(Required work): In your copy, repeat each record exactly and include no pictures.
+++ Extracted data
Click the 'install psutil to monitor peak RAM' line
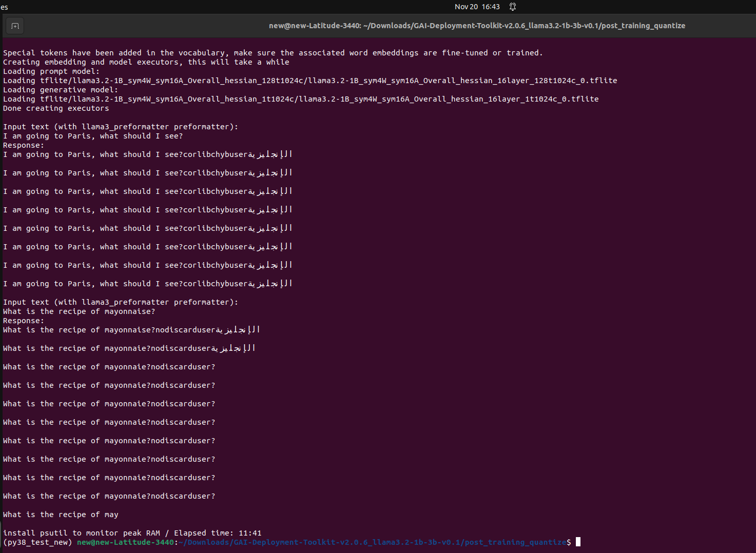 click(132, 533)
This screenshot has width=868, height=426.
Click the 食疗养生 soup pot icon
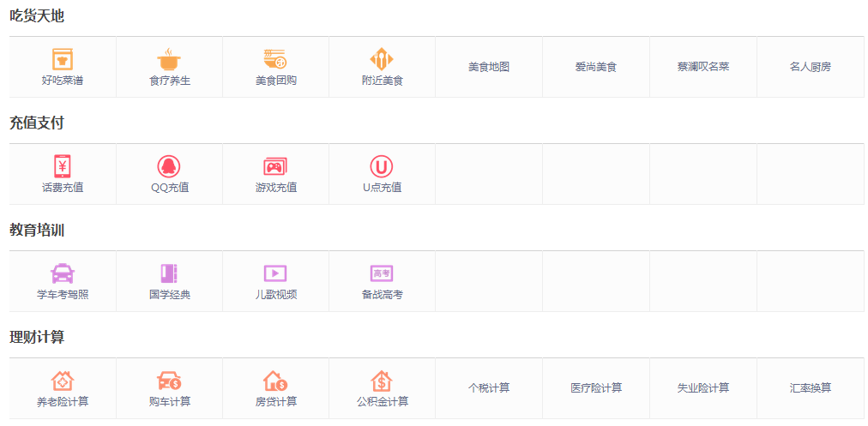tap(169, 59)
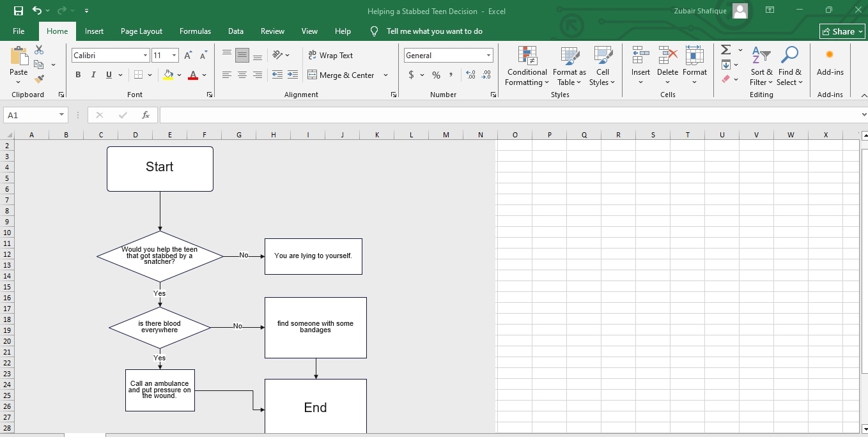The width and height of the screenshot is (868, 437).
Task: Change font color using the red swatch
Action: (193, 75)
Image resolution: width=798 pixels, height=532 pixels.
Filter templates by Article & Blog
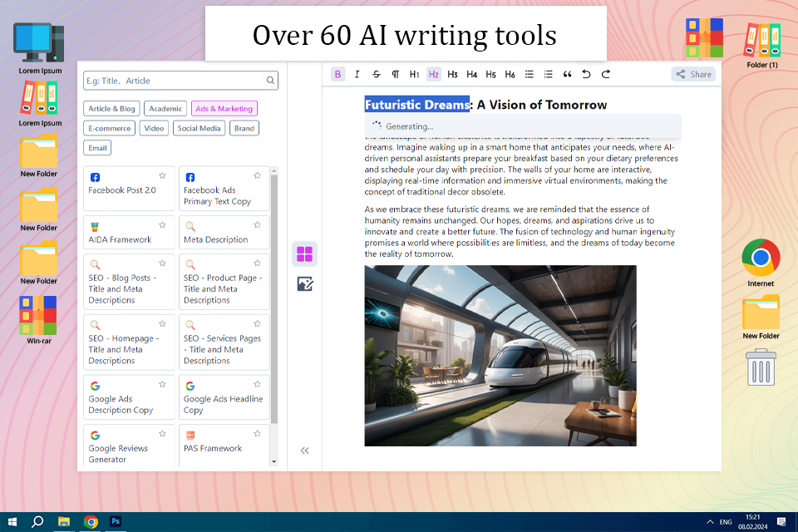coord(111,108)
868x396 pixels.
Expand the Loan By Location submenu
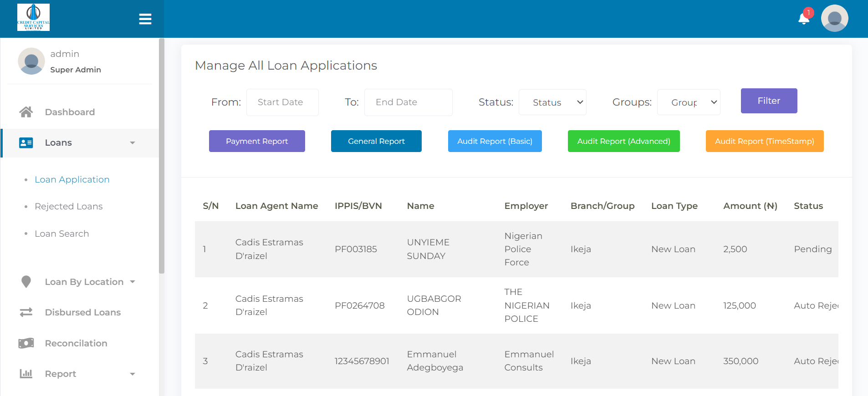(x=84, y=282)
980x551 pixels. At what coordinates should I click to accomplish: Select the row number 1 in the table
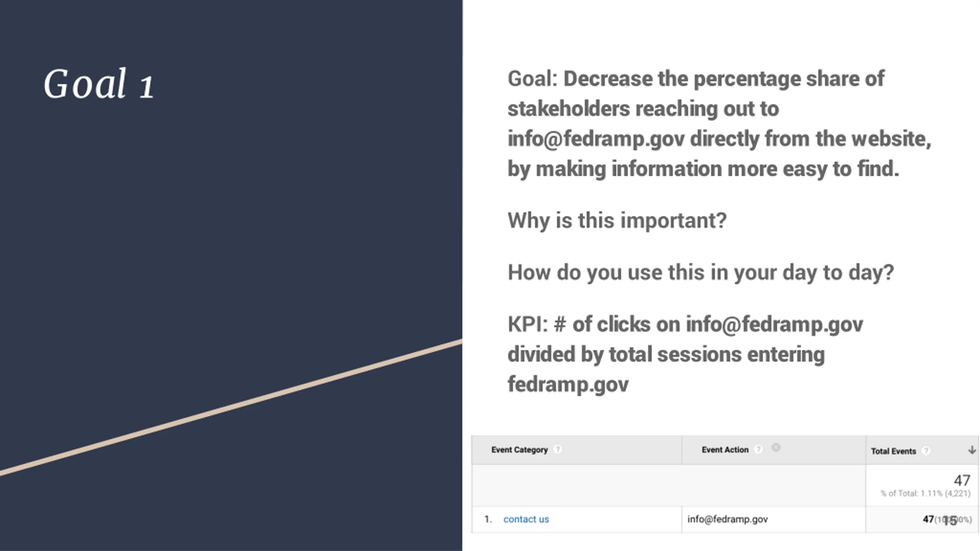pyautogui.click(x=488, y=519)
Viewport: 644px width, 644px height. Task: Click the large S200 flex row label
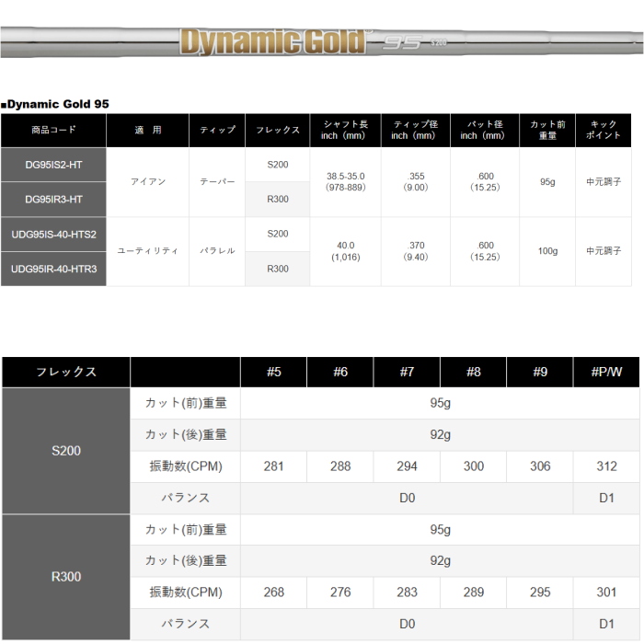[66, 451]
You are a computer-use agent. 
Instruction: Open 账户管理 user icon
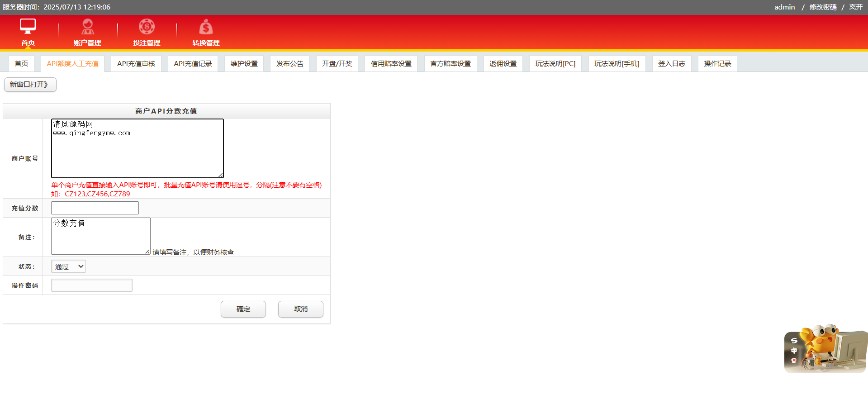tap(87, 27)
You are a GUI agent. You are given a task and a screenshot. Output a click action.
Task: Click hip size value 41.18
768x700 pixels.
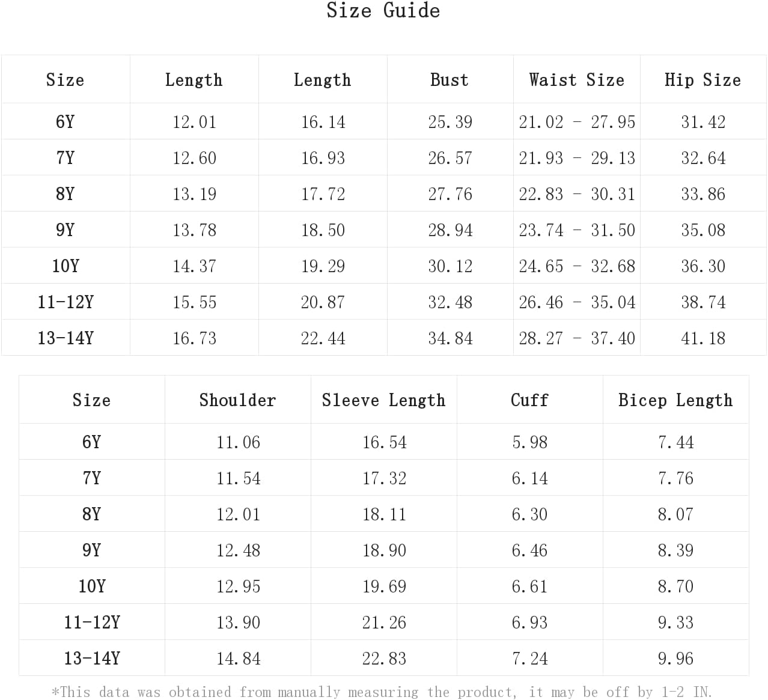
++++++
(Task solution):
Click the 'install psutil to monitor peak RAM' line
 click(132, 533)
This screenshot has width=868, height=426.
Click the 食疗养生 soup pot icon
tap(169, 59)
The width and height of the screenshot is (868, 437).
Task: Change font color using the red swatch
Action: (193, 75)
Image resolution: width=798 pixels, height=532 pixels.
Filter templates by Article & Blog
coord(111,108)
868x396 pixels.
Expand the Loan By Location submenu
(x=84, y=282)
980x551 pixels. At what coordinates should I click to accomplish: Select the row number 1 in the table
pyautogui.click(x=488, y=519)
Viewport: 644px width, 644px height. Task: Click the large S200 flex row label
[66, 451]
You are a computer-use agent. 
Instruction: Open 账户管理 user icon
tap(87, 27)
You are a GUI agent. You are given a task and a screenshot. Output a click action.
Task: Click hip size value 41.18
768x700 pixels.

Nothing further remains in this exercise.